# [WHAT YOU NEED TO DO]
Arrange every line of the listing below as a two-column Markdown table headed "Row" and "Line", numbering the rows in order and omitting blank lines.

# [RAW RECORDS]

++++++

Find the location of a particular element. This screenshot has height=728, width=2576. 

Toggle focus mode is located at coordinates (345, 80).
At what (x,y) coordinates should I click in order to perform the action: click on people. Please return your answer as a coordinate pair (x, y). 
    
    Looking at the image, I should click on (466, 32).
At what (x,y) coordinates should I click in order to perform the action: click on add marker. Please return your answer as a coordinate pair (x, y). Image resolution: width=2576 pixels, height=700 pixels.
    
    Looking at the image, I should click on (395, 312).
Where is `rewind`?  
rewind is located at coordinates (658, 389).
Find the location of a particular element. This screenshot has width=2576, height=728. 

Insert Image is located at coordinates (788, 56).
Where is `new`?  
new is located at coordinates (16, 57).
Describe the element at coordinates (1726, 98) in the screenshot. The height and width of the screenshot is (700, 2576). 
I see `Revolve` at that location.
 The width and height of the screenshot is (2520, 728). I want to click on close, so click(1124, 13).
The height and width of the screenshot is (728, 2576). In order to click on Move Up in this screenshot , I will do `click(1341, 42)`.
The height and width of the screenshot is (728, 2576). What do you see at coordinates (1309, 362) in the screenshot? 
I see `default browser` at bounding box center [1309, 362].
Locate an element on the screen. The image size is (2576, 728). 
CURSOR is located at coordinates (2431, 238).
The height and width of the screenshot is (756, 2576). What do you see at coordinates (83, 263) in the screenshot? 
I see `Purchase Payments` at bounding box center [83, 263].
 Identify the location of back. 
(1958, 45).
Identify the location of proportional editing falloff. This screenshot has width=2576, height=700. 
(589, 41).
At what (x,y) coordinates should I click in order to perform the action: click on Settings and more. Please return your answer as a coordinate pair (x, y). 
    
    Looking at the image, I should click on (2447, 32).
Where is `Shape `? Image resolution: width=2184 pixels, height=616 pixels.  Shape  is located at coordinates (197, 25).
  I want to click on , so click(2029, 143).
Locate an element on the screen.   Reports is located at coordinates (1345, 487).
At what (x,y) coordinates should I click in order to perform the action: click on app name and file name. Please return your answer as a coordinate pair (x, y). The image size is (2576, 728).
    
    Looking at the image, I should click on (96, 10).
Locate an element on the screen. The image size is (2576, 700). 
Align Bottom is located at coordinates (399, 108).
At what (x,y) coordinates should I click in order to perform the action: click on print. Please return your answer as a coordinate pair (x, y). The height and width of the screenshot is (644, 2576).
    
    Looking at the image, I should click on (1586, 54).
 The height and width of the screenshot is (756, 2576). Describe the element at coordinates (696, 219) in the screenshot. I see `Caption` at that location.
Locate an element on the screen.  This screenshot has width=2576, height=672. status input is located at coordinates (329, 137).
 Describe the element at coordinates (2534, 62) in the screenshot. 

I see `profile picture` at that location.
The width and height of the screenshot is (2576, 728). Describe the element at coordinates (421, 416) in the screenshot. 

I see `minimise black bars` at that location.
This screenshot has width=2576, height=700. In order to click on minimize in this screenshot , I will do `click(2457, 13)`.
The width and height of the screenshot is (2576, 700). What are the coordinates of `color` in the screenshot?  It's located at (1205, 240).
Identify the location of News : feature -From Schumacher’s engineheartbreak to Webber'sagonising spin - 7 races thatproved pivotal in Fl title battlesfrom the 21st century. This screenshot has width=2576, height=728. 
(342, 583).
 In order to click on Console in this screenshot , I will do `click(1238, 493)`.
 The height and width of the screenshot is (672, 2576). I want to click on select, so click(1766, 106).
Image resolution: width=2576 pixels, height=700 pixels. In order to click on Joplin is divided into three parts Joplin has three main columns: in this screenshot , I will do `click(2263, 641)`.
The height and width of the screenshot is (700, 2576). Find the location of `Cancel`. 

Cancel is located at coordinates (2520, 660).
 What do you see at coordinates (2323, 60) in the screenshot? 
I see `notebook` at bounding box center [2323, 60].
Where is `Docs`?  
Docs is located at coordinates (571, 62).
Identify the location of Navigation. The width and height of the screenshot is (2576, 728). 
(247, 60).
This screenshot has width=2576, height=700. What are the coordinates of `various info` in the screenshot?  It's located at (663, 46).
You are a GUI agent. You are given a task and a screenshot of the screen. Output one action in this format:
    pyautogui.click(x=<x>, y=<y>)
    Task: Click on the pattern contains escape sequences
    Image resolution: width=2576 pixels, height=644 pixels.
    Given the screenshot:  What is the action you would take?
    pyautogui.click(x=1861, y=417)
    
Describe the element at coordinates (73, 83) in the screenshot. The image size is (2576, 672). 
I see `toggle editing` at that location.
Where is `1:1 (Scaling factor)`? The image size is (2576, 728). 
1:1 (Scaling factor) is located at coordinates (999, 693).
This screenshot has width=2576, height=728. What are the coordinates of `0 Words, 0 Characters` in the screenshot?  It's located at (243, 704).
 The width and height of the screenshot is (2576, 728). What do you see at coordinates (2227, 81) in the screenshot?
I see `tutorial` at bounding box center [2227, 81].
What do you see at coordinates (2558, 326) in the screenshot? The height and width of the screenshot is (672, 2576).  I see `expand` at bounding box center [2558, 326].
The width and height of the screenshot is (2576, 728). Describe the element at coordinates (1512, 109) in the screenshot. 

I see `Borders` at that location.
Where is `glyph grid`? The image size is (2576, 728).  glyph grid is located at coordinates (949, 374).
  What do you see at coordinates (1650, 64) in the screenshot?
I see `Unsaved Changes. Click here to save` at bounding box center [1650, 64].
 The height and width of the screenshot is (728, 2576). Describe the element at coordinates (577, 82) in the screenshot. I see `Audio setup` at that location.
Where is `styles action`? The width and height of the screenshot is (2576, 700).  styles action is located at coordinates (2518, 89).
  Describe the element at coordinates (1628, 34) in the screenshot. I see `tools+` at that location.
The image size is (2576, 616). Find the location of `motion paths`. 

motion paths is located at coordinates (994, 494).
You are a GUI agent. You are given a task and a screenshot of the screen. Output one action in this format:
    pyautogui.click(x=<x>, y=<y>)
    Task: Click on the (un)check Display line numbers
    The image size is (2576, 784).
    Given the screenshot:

++++++

# [PROBLEM SOLUTION]
| Row | Line |
|---|---|
| 1 | Find the location of a particular element. This screenshot has height=728, width=2576.  |
| 2 | Toggle focus mode is located at coordinates (345, 80). |
| 3 | At what (x,y) coordinates should I click in order to perform the action: click on people. Please return your answer as a coordinate pair (x, y).  |
| 4 |     Looking at the image, I should click on (466, 32). |
| 5 | At what (x,y) coordinates should I click in order to perform the action: click on add marker. Please return your answer as a coordinate pair (x, y). Image resolution: width=2576 pixels, height=700 pixels. |
| 6 |     Looking at the image, I should click on (395, 312). |
| 7 | Where is `rewind`?   |
| 8 | rewind is located at coordinates (658, 389). |
| 9 | Find the location of a particular element. This screenshot has width=2576, height=728.  |
| 10 | Insert Image is located at coordinates (788, 56). |
| 11 | Where is `new`?   |
| 12 | new is located at coordinates (16, 57). |
| 13 | Describe the element at coordinates (1726, 98) in the screenshot. The height and width of the screenshot is (700, 2576).  |
| 14 | I see `Revolve` at that location. |
| 15 |  The width and height of the screenshot is (2520, 728). I want to click on close, so click(1124, 13). |
| 16 | The height and width of the screenshot is (728, 2576). In order to click on Move Up in this screenshot , I will do `click(1341, 42)`. |
| 17 | The height and width of the screenshot is (728, 2576). What do you see at coordinates (1309, 362) in the screenshot?  |
| 18 | I see `default browser` at bounding box center [1309, 362]. |
| 19 | Locate an element on the screen. The image size is (2576, 728).  |
| 20 | CURSOR is located at coordinates (2431, 238). |
| 21 | The height and width of the screenshot is (756, 2576). What do you see at coordinates (83, 263) in the screenshot?  |
| 22 | I see `Purchase Payments` at bounding box center [83, 263]. |
| 23 |  Identify the location of back.  |
| 24 | (1958, 45). |
| 25 | Identify the location of proportional editing falloff. This screenshot has width=2576, height=700.  |
| 26 | (589, 41). |
| 27 | At what (x,y) coordinates should I click in order to perform the action: click on Settings and more. Please return your answer as a coordinate pair (x, y).  |
| 28 |     Looking at the image, I should click on (2447, 32). |
| 29 | Where is `Shape `? Image resolution: width=2184 pixels, height=616 pixels.  Shape  is located at coordinates (197, 25). |
| 30 |   I want to click on , so click(2029, 143). |
| 31 | Locate an element on the screen.   Reports is located at coordinates (1345, 487). |
| 32 | At what (x,y) coordinates should I click in order to perform the action: click on app name and file name. Please return your answer as a coordinate pair (x, y). The image size is (2576, 728). |
| 33 |     Looking at the image, I should click on (96, 10). |
| 34 | Locate an element on the screen. The image size is (2576, 700).  |
| 35 | Align Bottom is located at coordinates (399, 108). |
| 36 | At what (x,y) coordinates should I click in order to perform the action: click on print. Please return your answer as a coordinate pair (x, y). The height and width of the screenshot is (644, 2576). |
| 37 |     Looking at the image, I should click on (1586, 54). |
| 38 |  The height and width of the screenshot is (756, 2576). Describe the element at coordinates (696, 219) in the screenshot. I see `Caption` at that location. |
| 39 | Locate an element on the screen.  This screenshot has width=2576, height=672. status input is located at coordinates (329, 137). |
| 40 |  Describe the element at coordinates (2534, 62) in the screenshot.  |
| 41 | I see `profile picture` at that location. |
| 42 | The width and height of the screenshot is (2576, 728). Describe the element at coordinates (421, 416) in the screenshot.  |
| 43 | I see `minimise black bars` at that location. |
| 44 | This screenshot has width=2576, height=700. In order to click on minimize in this screenshot , I will do `click(2457, 13)`. |
| 45 | The width and height of the screenshot is (2576, 700). What are the coordinates of `color` in the screenshot?  It's located at (1205, 240). |
| 46 | Identify the location of News : feature -From Schumacher’s engineheartbreak to Webber'sagonising spin - 7 races thatproved pivotal in Fl title battlesfrom the 21st century. This screenshot has width=2576, height=728.  |
| 47 | (342, 583). |
| 48 |  In order to click on Console in this screenshot , I will do `click(1238, 493)`. |
| 49 |  The height and width of the screenshot is (672, 2576). I want to click on select, so click(1766, 106). |
| 50 | Image resolution: width=2576 pixels, height=700 pixels. In order to click on Joplin is divided into three parts Joplin has three main columns: in this screenshot , I will do `click(2263, 641)`. |
| 51 | The height and width of the screenshot is (700, 2576). Find the location of `Cancel`.  |
| 52 | Cancel is located at coordinates (2520, 660). |
| 53 |  What do you see at coordinates (2323, 60) in the screenshot?  |
| 54 | I see `notebook` at bounding box center [2323, 60]. |
| 55 | Where is `Docs`?   |
| 56 | Docs is located at coordinates (571, 62). |
| 57 | Identify the location of Navigation. The width and height of the screenshot is (2576, 728).  |
| 58 | (247, 60). |
| 59 | This screenshot has width=2576, height=700. What are the coordinates of `various info` in the screenshot?  It's located at (663, 46). |
| 60 | You are a GUI agent. You are given a task and a screenshot of the screen. Output one action in this format: |
| 61 |     pyautogui.click(x=<x>, y=<y>) |
| 62 |     Task: Click on the pattern contains escape sequences |
| 63 |     Image resolution: width=2576 pixels, height=644 pixels. |
| 64 |     Given the screenshot:  What is the action you would take? |
| 65 |     pyautogui.click(x=1861, y=417) |
| 66 | Describe the element at coordinates (73, 83) in the screenshot. The image size is (2576, 672).  |
| 67 | I see `toggle editing` at that location. |
| 68 | Where is `1:1 (Scaling factor)`? The image size is (2576, 728).  |
| 69 | 1:1 (Scaling factor) is located at coordinates (999, 693). |
| 70 | This screenshot has width=2576, height=728. What are the coordinates of `0 Words, 0 Characters` in the screenshot?  It's located at (243, 704). |
| 71 |  The width and height of the screenshot is (2576, 728). What do you see at coordinates (2227, 81) in the screenshot? |
| 72 | I see `tutorial` at bounding box center [2227, 81]. |
| 73 | What do you see at coordinates (2558, 326) in the screenshot? The height and width of the screenshot is (672, 2576).  I see `expand` at bounding box center [2558, 326]. |
| 74 | The width and height of the screenshot is (2576, 728). Describe the element at coordinates (1512, 109) in the screenshot.  |
| 75 | I see `Borders` at that location. |
| 76 | Where is `glyph grid`? The image size is (2576, 728).  glyph grid is located at coordinates (949, 374). |
| 77 |   What do you see at coordinates (1650, 64) in the screenshot? |
| 78 | I see `Unsaved Changes. Click here to save` at bounding box center [1650, 64]. |
| 79 |  The height and width of the screenshot is (728, 2576). Describe the element at coordinates (577, 82) in the screenshot. I see `Audio setup` at that location. |
| 80 | Where is `styles action`? The width and height of the screenshot is (2576, 700).  styles action is located at coordinates (2518, 89). |
| 81 |   Describe the element at coordinates (1628, 34) in the screenshot. I see `tools+` at that location. |
| 82 | The image size is (2576, 616). Find the location of `motion paths`.  |
| 83 | motion paths is located at coordinates (994, 494). |
| 84 | You are a GUI agent. You are given a task and a screenshot of the screen. Output one action in this format: |
| 85 |     pyautogui.click(x=<x>, y=<y>) |
| 86 |     Task: Click on the (un)check Display line numbers |
| 87 |     The image size is (2576, 784). |
| 88 |     Given the screenshot: |